Copy out every line of the data below word for word, leaving out the pictures.
## start
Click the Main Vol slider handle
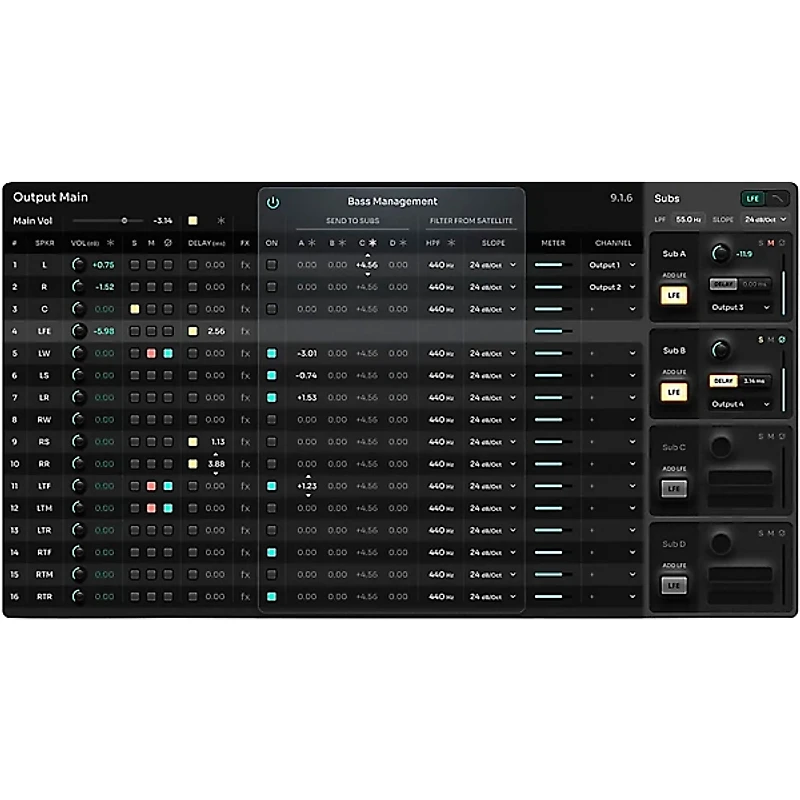 coord(124,220)
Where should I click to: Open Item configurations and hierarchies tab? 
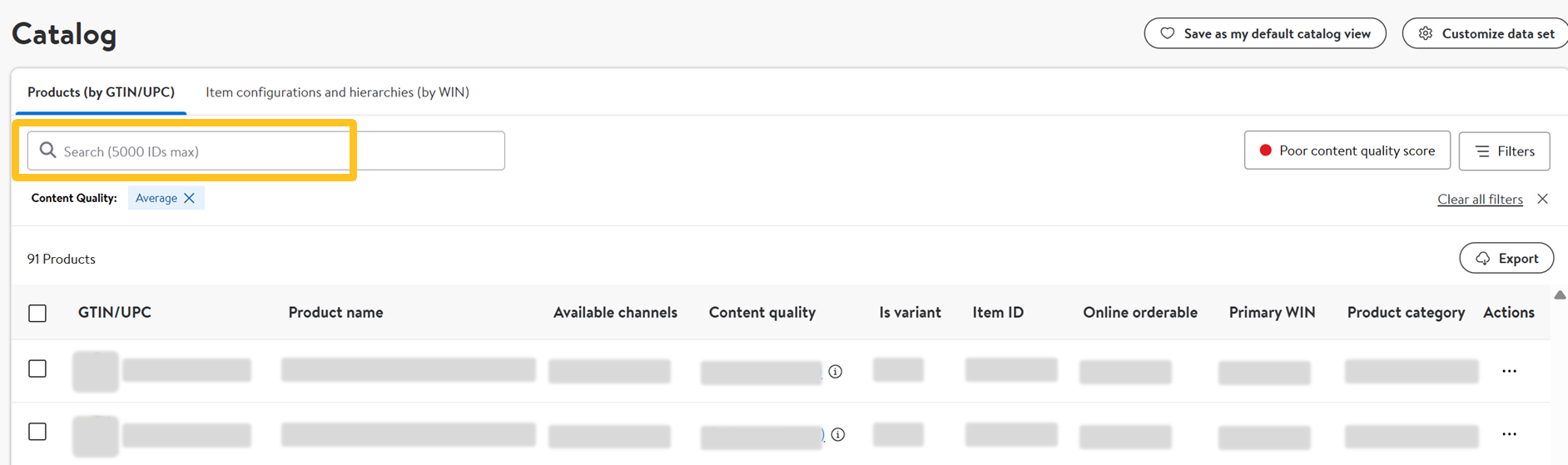coord(337,92)
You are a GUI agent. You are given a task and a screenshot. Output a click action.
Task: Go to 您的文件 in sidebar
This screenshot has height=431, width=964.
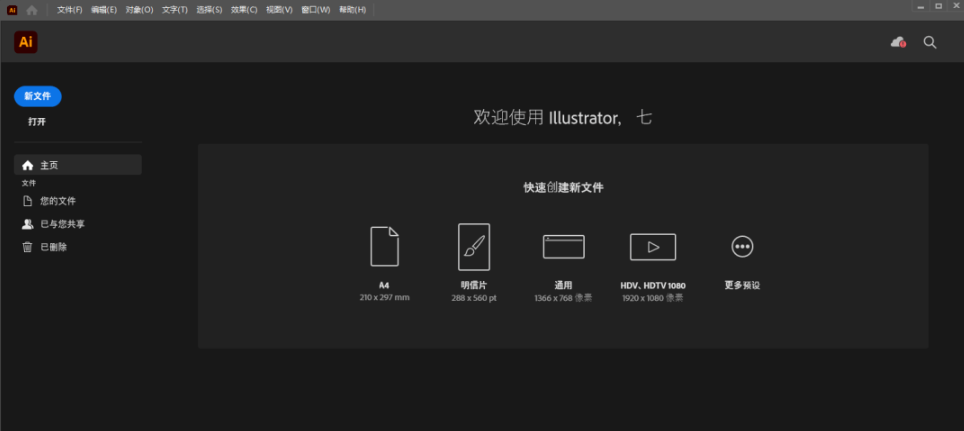[57, 201]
## end
ANSWER TO THIS EXERCISE:
Click the Main Vol slider handle
 coord(124,220)
Where should I click to: Open Item configurations and hierarchies tab? 
coord(337,92)
You are a GUI agent. You are given a task and a screenshot. Output a click action.
Task: Go to 您的文件 in sidebar
This screenshot has height=431, width=964.
[57, 201]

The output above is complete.